TinyML (Part 4) : Introduction to classification with TensorFlow

To this point, we've been looking at a single neuron and using it to get the y value for an x, when there's a linear relationship between y and x.

But neural networks can be more sophisticated than this. For example, we can have a network with two layers-- the first with two neurons and the second with one.

The neurons in the first layer each have an internal w and B that they can learn and they will then output that to the second layer, which will calculate based on its inputs, and not the x's directly. With a single output layer like this, we can do a regression where we calculate a value, like we've been using all along.

We can also have multiple neurons in the output layer instead. This methodology is often used in classification. So if we want to design a neural network that can tell the difference between a cat and a dog, then we could have one output neuron representing cats and another representing dogs

So then, if an image of a cat gets fed into the neural network, the neuron representing cats, will have a high probability value,

And this gives us a way of labeling cats and dogs by having our label contain the desired output of the set of output neurons. So if our first neuron represents a cat and our second represents a dog, then we can say that our label for cat images is 1, 0. And our label for dog images is 0, 1.

Or if we want to create a neural network that recognizes the handwriting digits 0 through 9 with an output neuron representing each, we could use labels like this. Every output neuron is 0, except the one representing the digit.

Let's now look at some code that will use a neural network to recognize the digits 0 through 9. We'll need data-- images that are labeled to train with.

And fortunately, there's a data set called MNIST that's already built into TensorFlow. With these two lines of code we can load the data.

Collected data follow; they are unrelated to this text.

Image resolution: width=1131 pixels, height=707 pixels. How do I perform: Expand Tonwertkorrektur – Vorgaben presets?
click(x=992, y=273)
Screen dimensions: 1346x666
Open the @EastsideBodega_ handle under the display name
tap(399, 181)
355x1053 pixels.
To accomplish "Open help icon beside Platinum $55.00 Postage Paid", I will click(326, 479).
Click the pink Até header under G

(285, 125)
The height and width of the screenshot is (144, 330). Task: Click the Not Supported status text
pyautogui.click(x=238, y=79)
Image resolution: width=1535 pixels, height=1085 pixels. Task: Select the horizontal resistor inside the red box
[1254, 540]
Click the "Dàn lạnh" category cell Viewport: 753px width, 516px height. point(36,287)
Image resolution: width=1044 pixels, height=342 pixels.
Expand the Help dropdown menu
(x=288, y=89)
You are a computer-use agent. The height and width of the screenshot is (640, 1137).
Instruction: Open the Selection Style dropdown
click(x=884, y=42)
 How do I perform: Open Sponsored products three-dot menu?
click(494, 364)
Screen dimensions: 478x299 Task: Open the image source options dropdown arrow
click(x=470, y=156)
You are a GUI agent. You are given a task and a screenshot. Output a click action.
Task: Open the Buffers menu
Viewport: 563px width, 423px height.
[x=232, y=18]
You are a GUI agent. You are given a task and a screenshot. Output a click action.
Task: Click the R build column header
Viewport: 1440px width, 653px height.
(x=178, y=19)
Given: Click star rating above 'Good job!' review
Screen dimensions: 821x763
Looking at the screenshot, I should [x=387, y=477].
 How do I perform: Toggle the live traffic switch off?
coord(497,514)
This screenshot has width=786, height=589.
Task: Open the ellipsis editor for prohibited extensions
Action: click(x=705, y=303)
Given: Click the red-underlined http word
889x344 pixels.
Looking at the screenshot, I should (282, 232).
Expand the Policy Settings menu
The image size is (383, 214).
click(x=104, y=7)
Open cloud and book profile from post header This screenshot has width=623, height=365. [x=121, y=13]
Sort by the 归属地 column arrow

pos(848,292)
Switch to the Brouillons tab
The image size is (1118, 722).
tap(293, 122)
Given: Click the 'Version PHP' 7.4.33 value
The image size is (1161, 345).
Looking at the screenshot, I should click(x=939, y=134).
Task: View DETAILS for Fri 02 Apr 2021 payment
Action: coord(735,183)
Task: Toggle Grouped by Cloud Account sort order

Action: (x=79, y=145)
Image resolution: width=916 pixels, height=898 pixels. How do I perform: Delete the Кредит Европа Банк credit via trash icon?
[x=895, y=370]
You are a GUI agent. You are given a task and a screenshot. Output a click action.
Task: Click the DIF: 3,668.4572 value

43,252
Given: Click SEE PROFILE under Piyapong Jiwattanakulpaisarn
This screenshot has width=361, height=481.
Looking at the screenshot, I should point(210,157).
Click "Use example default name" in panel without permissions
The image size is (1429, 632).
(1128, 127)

The data set looks like this. There are 60,000 labeled images that you can use for training and 10,000 that you can use for testing or validation. And we'll get all of that simply by asking TenserFlow for the MNIST training and validation sets.The data set looks like this. There are 60,000 labeled images that you can use for training and 10,000 that you can use for testing or validation. And we'll get all of that simply by asking ..TenserFlow for the MNIST training and validation sets.

The handwriting digits are 28 by 28 monochrome, which means each pixel value is from 0 to 255. We want to normalize these to use them in a neural network. And it behaves much better if the values are between 0 and 1. So we can just divide the image values by 255.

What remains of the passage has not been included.